13th President of the City College of New York
- Incumbent
- Assumed office November 2, 2016 (interim president); December 4, 2017 (president);
- Preceded by: Lisa Staiano-Coico

Personal details
- Born: 1962 (age 63–64)
- Education: Le Moyne College (BA); Cornell University (PhD);
- Fields: Political science
- Thesis: At the margins of the movement: Grassroots associations in the Philippine socialist network (1993)

= Vincent Boudreau =

President of the City College of New York

Vincent Gordon Boudreau is a political scientist who has been the 13th president of the City College of the City University of New York since December 2017.

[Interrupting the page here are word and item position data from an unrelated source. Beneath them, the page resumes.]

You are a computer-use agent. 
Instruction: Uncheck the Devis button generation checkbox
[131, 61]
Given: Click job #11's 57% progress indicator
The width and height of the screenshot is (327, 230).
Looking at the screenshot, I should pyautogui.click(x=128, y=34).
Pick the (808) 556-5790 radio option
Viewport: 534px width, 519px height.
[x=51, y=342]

Prior to his appointment as president, in 2016, he was appointed interim president following the resignation of Lisa Staiano-Coico. At the time, he was the dean of City College’s Colin Powell School for Civic and Global Leadership.

==Education==

Boudreau graduated from Le Moyne College in DeWitt, New York, in 1984 with a Bachelor of Arts with a major in political science. Boudreau received a Doctor of Philosophy in political science from Cornell University in 1993. While at Cornell, Boudreau was arrested five times for participating in anti-apartheid protests which included sit-ins and an encampment that lasted 65 days.

==Career==
Vincent Boudreau was a professor of political science, the director of the International Relations Department, the chair of the Political Science Department and the deputy dean of the Social Science Division at the City College of New York. Boudreau was also director of the Colin L. Powell Center for Leadership and Service from 2002 to 2013, prior to being dean of the Colin Powell School for Civic and Global Leadership. During this period, he published Resisting Dictatorship: Repression and Protest in Southeast Asia, a work that focused on how protest is influenced and produced by repressive forces, specifically in Myanmar, Indonesia, and the Philippines. Around the time of publication in the mid-2000s, Boudreau was described as a specialist on the Philippines.

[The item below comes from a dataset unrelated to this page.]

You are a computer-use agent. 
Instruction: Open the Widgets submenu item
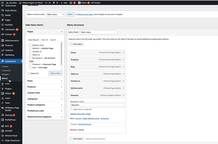(x=5, y=74)
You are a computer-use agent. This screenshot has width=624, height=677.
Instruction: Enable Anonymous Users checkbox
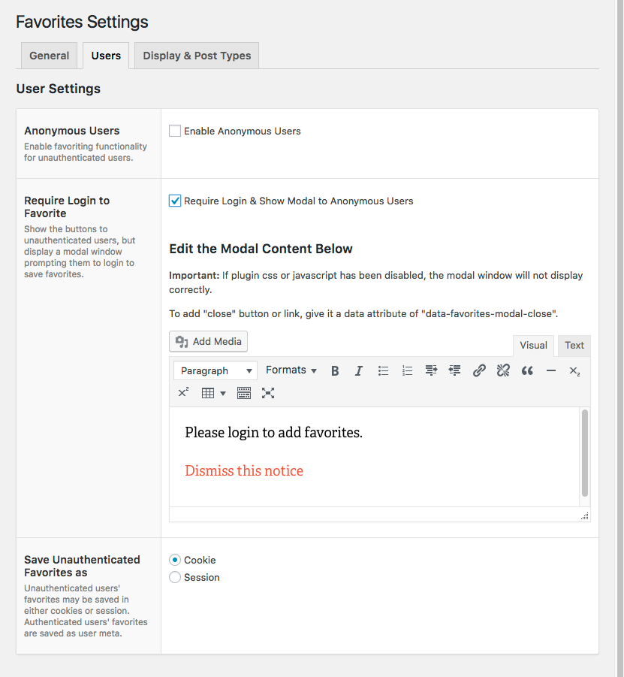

In 2016, Boudreau was appointed interim president of City College of New York by the City University's board of trustees. In 2017, he became president of the City College of New York.

During the 2024 pro-Palestinian protests, Boudreau was criticized for employing the City of New York Police Department to break up an encampment in City College of New York campus. Amidst layoffs and an expected $100 million in budget cuts, the City University of New York approved $4 million to hire 100 additional police officers.